§ What is expected
Rewrite the rows from the line containing "Like the first comment's small heart" through the line containing "The height and width of the screenshot is (445, 954).", inclusive, as a Markdown table with the columns No. and Line. Number each line in No., and leave out blank lines.

§ Records for processing
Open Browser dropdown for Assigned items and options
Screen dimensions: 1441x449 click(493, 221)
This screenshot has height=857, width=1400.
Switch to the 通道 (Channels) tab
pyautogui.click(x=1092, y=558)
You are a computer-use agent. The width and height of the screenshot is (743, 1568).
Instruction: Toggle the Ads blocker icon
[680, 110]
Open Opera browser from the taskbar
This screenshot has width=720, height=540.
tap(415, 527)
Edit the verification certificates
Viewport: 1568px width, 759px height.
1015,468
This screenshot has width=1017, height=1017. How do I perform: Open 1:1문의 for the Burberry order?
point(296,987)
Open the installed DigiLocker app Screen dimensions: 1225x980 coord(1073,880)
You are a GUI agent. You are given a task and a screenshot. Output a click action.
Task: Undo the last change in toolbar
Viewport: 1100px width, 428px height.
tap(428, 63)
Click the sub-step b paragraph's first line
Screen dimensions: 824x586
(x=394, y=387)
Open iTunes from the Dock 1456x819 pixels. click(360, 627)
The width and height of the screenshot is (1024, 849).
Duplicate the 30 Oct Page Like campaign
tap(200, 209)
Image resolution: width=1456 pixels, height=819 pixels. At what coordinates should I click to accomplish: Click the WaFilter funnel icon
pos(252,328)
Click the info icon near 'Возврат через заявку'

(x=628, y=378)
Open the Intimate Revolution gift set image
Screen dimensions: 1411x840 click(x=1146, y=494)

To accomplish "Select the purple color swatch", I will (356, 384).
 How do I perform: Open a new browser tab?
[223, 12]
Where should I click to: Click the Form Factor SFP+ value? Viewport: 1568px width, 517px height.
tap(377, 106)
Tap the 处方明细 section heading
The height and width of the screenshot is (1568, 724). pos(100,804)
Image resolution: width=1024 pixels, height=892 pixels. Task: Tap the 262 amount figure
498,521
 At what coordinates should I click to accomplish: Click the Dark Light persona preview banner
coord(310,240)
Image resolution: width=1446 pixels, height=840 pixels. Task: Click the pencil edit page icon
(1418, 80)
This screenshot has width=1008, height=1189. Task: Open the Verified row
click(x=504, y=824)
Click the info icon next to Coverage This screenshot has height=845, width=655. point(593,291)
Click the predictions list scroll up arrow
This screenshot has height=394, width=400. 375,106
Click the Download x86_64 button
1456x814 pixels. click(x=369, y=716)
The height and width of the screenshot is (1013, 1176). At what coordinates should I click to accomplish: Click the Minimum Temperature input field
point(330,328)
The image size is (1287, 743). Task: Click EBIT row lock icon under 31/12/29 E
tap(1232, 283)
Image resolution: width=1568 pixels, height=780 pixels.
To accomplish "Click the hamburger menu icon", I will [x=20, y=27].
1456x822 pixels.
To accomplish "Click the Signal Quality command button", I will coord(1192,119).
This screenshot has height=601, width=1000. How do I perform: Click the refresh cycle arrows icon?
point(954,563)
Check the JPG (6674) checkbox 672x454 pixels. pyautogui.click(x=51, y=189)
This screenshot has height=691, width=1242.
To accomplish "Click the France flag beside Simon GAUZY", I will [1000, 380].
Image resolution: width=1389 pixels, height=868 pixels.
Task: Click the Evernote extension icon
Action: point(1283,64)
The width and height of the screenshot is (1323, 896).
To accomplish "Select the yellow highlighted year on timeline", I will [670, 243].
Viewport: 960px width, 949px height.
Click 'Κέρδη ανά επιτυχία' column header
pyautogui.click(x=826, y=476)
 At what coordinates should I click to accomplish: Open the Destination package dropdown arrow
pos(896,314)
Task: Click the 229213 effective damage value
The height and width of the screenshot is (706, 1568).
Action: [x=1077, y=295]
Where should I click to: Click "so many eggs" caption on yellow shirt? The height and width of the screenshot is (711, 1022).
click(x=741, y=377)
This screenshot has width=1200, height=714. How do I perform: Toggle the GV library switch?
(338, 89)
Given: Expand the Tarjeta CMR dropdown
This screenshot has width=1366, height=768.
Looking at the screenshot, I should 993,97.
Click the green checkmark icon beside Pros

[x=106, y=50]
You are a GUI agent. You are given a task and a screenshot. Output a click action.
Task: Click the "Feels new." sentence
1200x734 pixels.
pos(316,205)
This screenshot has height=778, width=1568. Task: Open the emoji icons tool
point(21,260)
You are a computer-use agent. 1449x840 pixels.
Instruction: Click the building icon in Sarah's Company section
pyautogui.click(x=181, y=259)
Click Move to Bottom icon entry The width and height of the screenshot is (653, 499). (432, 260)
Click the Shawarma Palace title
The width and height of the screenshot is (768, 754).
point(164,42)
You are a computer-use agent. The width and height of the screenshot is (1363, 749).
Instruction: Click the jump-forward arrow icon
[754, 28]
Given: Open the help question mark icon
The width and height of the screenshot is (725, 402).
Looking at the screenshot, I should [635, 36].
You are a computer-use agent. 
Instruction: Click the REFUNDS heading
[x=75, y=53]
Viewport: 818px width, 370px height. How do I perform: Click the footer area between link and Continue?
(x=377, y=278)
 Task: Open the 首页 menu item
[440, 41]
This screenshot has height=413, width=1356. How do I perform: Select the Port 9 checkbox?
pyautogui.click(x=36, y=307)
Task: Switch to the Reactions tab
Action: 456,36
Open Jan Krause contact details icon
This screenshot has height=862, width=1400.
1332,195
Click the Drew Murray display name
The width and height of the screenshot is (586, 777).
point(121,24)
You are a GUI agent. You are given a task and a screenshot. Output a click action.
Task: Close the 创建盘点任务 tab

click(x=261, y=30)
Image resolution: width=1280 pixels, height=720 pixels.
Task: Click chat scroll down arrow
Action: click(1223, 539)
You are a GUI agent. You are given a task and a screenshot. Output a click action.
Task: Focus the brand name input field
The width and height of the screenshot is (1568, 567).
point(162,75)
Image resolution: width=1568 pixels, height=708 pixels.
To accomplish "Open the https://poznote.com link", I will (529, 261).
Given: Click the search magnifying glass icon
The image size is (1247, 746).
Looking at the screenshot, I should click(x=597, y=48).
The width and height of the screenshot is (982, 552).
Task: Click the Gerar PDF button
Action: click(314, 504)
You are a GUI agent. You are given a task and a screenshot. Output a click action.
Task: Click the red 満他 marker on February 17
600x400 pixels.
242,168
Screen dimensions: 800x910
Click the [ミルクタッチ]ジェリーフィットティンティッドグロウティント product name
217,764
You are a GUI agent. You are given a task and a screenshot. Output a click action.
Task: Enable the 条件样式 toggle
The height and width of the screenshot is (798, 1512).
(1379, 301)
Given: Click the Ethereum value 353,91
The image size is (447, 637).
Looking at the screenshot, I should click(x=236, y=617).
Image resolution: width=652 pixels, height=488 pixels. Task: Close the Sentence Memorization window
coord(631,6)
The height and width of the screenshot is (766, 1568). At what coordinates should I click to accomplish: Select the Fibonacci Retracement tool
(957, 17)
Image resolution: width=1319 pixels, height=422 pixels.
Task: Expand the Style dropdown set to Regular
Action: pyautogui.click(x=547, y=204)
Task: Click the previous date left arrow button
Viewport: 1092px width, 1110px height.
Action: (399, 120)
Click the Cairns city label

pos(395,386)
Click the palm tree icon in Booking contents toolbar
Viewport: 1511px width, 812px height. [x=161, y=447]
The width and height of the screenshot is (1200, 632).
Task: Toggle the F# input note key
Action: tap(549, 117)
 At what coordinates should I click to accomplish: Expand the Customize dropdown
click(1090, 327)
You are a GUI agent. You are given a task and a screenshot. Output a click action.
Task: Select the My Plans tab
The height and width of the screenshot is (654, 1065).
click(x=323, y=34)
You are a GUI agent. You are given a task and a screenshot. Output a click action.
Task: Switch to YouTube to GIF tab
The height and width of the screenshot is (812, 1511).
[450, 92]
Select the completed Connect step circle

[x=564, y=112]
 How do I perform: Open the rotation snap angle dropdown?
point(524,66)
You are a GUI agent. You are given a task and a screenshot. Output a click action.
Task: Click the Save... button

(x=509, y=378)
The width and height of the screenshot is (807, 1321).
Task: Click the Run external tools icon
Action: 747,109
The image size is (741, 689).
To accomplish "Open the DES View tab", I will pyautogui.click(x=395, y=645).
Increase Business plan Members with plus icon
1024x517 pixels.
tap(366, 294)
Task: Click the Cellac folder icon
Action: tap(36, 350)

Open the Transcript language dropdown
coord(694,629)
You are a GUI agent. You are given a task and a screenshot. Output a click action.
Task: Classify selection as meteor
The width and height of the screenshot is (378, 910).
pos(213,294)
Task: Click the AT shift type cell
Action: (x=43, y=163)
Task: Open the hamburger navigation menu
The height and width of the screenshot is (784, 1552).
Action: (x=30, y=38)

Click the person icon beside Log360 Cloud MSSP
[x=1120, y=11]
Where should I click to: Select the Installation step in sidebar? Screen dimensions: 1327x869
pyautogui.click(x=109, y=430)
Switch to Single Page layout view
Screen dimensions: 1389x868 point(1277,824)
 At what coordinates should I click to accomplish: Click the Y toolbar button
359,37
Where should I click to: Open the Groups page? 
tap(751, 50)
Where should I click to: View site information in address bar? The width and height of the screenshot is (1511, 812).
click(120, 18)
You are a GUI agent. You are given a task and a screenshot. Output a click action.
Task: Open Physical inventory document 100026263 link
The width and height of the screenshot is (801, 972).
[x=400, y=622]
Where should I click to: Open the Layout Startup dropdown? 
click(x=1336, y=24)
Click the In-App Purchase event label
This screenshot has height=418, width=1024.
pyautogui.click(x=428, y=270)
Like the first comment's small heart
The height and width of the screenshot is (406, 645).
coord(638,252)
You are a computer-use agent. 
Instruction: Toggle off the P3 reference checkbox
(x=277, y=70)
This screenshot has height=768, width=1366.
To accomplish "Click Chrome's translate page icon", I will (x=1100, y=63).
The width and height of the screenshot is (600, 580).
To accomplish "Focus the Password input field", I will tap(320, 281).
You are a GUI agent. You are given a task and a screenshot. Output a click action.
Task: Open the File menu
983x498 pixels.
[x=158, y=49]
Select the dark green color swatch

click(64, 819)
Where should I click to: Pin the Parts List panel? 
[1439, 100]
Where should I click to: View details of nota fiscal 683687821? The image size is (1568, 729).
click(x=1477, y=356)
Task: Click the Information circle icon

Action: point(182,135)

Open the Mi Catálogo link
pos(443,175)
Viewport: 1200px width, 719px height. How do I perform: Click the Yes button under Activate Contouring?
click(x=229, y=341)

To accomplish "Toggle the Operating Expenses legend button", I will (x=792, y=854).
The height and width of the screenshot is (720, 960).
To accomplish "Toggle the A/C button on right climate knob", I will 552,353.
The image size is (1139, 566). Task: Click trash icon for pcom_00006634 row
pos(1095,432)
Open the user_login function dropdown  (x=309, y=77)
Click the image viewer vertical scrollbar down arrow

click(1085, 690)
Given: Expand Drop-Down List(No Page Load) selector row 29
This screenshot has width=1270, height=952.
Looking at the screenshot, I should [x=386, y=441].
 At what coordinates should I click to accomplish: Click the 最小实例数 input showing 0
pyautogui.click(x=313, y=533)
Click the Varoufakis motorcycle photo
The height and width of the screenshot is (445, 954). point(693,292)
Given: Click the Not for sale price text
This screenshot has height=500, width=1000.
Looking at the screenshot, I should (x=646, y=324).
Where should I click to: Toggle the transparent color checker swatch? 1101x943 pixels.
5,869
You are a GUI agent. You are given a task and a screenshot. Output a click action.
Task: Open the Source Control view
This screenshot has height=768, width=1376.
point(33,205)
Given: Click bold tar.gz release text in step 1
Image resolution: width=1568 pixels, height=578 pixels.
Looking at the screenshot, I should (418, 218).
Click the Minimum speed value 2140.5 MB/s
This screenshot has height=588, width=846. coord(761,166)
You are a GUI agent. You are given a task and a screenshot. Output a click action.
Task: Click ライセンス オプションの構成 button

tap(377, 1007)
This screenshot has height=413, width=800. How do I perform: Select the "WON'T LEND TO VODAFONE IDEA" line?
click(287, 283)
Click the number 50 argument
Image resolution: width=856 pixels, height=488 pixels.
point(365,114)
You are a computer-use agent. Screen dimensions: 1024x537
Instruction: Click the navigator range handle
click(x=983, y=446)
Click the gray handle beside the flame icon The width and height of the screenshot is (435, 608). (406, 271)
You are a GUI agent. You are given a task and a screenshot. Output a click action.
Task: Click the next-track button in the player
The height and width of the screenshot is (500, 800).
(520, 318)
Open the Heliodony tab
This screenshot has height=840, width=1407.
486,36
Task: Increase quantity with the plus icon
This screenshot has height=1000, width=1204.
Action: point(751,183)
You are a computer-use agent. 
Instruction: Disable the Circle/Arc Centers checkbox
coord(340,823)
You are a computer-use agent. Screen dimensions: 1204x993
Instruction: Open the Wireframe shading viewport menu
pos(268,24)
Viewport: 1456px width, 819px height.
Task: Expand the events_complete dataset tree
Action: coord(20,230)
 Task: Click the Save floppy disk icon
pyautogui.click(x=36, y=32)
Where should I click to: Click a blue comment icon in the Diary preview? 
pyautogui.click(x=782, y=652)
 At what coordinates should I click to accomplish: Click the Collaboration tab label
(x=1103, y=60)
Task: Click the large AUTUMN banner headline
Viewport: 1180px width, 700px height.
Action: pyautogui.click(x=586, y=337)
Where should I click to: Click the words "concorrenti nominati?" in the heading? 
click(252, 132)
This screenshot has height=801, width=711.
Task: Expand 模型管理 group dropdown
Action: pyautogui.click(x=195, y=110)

§ In response
| No. | Line |
|---|---|
| 1 | Like the first comment's small heart |
| 2 | The height and width of the screenshot is (406, 645). |
| 3 | coord(638,252) |
| 4 | You are a computer-use agent.  |
| 5 | Instruction: Toggle off the P3 reference checkbox |
| 6 | (x=277, y=70) |
| 7 | This screenshot has height=768, width=1366. |
| 8 | To accomplish "Click Chrome's translate page icon", I will (x=1100, y=63). |
| 9 | The width and height of the screenshot is (600, 580). |
| 10 | To accomplish "Focus the Password input field", I will tap(320, 281). |
| 11 | You are a GUI agent. You are given a task and a screenshot. Output a click action. |
| 12 | Task: Open the File menu |
| 13 | 983x498 pixels. |
| 14 | [x=158, y=49] |
| 15 | Select the dark green color swatch |
| 16 | click(64, 819) |
| 17 | Where should I click to: Pin the Parts List panel?  |
| 18 | [1439, 100] |
| 19 | Where should I click to: View details of nota fiscal 683687821? The image size is (1568, 729). |
| 20 | click(x=1477, y=356) |
| 21 | Task: Click the Information circle icon |
| 22 | Action: point(182,135) |
| 23 | Open the Mi Catálogo link |
| 24 | pos(443,175) |
| 25 | Viewport: 1200px width, 719px height. How do I perform: Click the Yes button under Activate Contouring? |
| 26 | click(x=229, y=341) |
| 27 | To accomplish "Toggle the Operating Expenses legend button", I will (x=792, y=854). |
| 28 | The height and width of the screenshot is (720, 960). |
| 29 | To accomplish "Toggle the A/C button on right climate knob", I will 552,353. |
| 30 | The image size is (1139, 566). Task: Click trash icon for pcom_00006634 row |
| 31 | pos(1095,432) |
| 32 | Open the user_login function dropdown  (x=309, y=77) |
| 33 | Click the image viewer vertical scrollbar down arrow |
| 34 | click(1085, 690) |
| 35 | Given: Expand Drop-Down List(No Page Load) selector row 29 |
| 36 | This screenshot has width=1270, height=952. |
| 37 | Looking at the screenshot, I should [x=386, y=441]. |
| 38 |  At what coordinates should I click to accomplish: Click the 最小实例数 input showing 0 |
| 39 | pyautogui.click(x=313, y=533) |
| 40 | Click the Varoufakis motorcycle photo |
| 41 | The height and width of the screenshot is (445, 954). point(693,292) |